Task brief —
Please arrange everything from the line containing "209x139 pixels. How" down to the line containing "This screenshot has width=287, height=186.", both included, as a Markdown table with columns headed Row and Line, skipping blank lines. Leave the pictures out of your table.

Rows —
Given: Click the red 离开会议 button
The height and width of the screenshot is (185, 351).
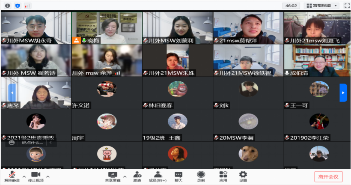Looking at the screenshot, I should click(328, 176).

...

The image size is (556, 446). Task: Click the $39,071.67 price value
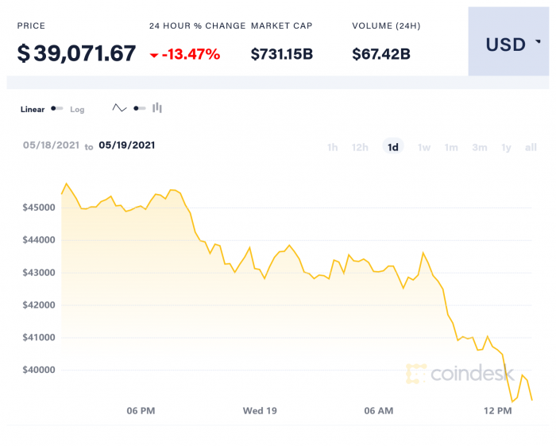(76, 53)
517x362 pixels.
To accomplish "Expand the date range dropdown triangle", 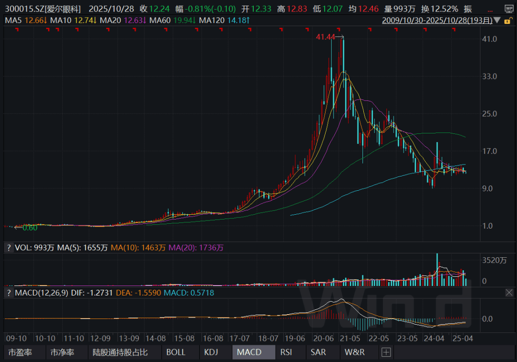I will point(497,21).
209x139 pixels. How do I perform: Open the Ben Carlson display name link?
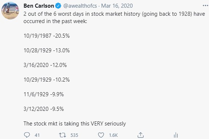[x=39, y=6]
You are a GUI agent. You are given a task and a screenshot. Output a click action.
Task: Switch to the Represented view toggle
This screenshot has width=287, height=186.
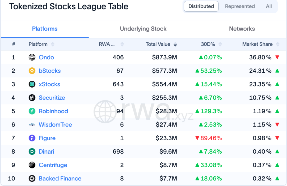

Task result —
| Row | Line |
|---|---|
| 1 | 209x139 pixels. How do I perform: Open the Ben Carlson display name link? |
| 2 | [x=39, y=6] |
| 3 | You are a GUI agent. You are given a task and a screenshot. Output a click action. |
| 4 | Task: Switch to the Represented view toggle |
| 5 | This screenshot has width=287, height=186. |